18. März 2009, 19.30 Uhr
Salvator-Starkbier-Fest
Tannhäuser oder:
Liab und Liab san zwoaraloa
Heinrichs erotische AbenteuerText: Johanna Wolff von Schutter
Der Tannhäuser läuft und läuft, von Bayern nach Thüringen, und von dort aus nach Rom und zurück. Wer ist daran Schuld? Natürlich die Minne! Die treibt den Rastlosen zu dauernden Fußmärschen an. Einer der ersten Bergsteiger war er auch, der Heini aus Thannhausen, dauernd mit der Klampfe unterwegs, ob auf dem Wartberg oder dem Venusberg. Wo kommt wohl diese Bezeichnung für einen wohlgefälligen weiblichen Körperteil her? Es ist nicht auszuschließen, dass Heinrich da seine Hand im Spiel gehabt hat. – Jedenfalls haben die Weiber ihm ganz schön zu schaffen gemacht. Ein boarischer Streithansel war er ebenfalls. Keiner hat gezählt, wieviel Klampfen er auf den Köpfen seiner Rivalen zerschlagen hat. Selbst mit Wolfram (dem von Eschenbach), der es gut mit ihm meinte, hat er sich rumgekampelt. Den Sängerstreit auf der Wartburg hat er auch zum Streiten benutzt, statt dass er wie die anderen nur brav gesungen hätte. Ob er allerdings was mit der Elisabeth gehabt hat, ist fraglich, schließlich war sie dann heilig. Aber ob man dafür die Hand aufs Herz oder den Venushügel legen kann? Wurde doch damals der Keuschheitsgürtel als erotische Wegfahrsperre erfunden!
Die Opernbayern
 haben in Kennerkreisen inzwischen Kultstatus erreicht, denn sie parodieren klassische Opern, ohne sie abzuwerten. Der Autorin und Mundartdichterin Johanna Wolff von Schutter gelingt es hervorragend, die Opern auf das Wesentliche zu reduzieren, die Handlungen mit oft beißendem schwarzen Witz zu versehen. Auch bei deftigstem Humor spürt man ihre Bewunderung für diese Werke und deren Meister. Die Akteure, neben Wolff von Schutter Peter Seitz und Henner Quest, tragen die Texte äußerst lebendig vor. Herbert Schmelzer, der für die Musikarrangements sorgt, verwendet Zitate aus den Opern und verarbeitet deren Themen zu bayerischer Saitenmusik, die auf die hohe Qualität des Ensembles zugeschnitten sind.

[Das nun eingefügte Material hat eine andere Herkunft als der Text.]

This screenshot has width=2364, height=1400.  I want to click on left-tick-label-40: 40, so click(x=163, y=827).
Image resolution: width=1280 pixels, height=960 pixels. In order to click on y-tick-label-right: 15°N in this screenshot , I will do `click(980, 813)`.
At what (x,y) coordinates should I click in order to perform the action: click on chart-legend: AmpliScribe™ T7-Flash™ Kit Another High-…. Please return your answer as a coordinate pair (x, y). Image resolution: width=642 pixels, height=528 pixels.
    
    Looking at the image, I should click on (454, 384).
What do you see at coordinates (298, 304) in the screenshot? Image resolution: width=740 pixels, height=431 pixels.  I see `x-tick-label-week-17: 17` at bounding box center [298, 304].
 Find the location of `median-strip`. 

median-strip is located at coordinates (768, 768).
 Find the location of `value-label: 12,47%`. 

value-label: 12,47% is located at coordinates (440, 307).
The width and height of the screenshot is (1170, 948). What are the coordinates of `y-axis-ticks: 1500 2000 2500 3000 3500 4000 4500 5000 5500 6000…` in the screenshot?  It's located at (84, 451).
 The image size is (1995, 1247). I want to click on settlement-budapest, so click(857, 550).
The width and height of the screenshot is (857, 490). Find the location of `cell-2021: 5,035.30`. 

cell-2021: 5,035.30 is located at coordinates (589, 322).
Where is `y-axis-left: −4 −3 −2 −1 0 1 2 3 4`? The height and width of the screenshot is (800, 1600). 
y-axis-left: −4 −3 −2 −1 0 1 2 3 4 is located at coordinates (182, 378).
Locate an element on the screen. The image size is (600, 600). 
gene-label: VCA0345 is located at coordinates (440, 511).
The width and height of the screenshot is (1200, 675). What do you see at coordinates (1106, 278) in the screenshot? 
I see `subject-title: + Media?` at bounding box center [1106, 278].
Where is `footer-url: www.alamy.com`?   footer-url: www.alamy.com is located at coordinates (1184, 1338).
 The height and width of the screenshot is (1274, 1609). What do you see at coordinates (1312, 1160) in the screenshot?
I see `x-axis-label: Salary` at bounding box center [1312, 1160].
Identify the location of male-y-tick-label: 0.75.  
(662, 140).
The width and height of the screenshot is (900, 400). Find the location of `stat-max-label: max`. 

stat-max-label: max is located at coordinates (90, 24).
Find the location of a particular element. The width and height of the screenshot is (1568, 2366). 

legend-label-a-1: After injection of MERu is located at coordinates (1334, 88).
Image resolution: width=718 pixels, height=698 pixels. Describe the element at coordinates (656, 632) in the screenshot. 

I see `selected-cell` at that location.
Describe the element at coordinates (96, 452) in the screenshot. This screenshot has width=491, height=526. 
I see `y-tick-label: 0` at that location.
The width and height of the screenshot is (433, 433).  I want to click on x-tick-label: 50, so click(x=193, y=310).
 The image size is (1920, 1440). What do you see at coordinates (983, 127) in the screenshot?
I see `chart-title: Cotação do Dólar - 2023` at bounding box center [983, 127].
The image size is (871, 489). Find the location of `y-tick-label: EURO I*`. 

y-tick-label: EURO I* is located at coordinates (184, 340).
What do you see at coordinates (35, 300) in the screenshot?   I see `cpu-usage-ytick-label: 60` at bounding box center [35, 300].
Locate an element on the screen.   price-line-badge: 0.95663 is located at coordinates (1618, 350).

- Gabriele Prediger: Gitarre
Barbara Schmelzer: Gitarre
Stefanie Hampel: Harfe Bernhard Mahne: Kontrabass Herbert Schmelzer: Zither
Der Pitzeshofener Saitenmusik gelingt es denn auch immer wieder, eine dramatische Aria in einem virtuosen Landler oder Zwiefachen zu verwandeln. – Die Opernbayern zaubern nun seit 13 Jahren mit ihren lustvoll unbeschwerten Aufführungen ein Kunstszenario, das auch ein Publikum begeistert, das mit der schicksalsschwangeren, großen Oper wenig anzufangen weiß. Der Kenner findet jedoch alles das wieder, was er schon erlebt hat. So sind diese Parodien, die ganz ohne Gesang auskommen, für alle ein helles Vergnügen: nach dem Motto Bayern – Oberbayern – Opernbayern!
Salvator-Ausschank am Nockherberg
Die Grundrezeptur des kräftigen, untergärigen Doppelbock-Biers mit dem typisch malzigen Geschmack hatte der Paulaner-Frater Barnabas Still entwickelt. Kurfürst Karl Theodor gewährte 1780 das uneingeschränkte Schankrecht, denn ihr Sankt-Vater-Bier hatten die Mönche zuvor lediglich am Namensfest ihres Ordensgründers Franz von Paula als Almosen an Bedürftige ausschenken dürfen. – Nach der Säkularisation war es dann Franz Xaver Zacherl, der die zwischenzeitlich gesunkene Qualität des Starkbieres wiederherstellte. Nach dem Erwerb der Brauerei kämpfte er über 30 Jahre mit den Behörden, die ihm für sein gehaltvolleres Produkt keinen höheren Preis als für gewöhnliches Bier zugestehen wollten. Erst Ludwig I. entschied 1837 diesen Streit, „da dieses Bier als Luxusartikel zu betrachten ist“.
Wir danken der Brauerei Paulaner, die unser Fest auch in diesem Jahr wieder mit Salvator-Bier großzügig unterstützt.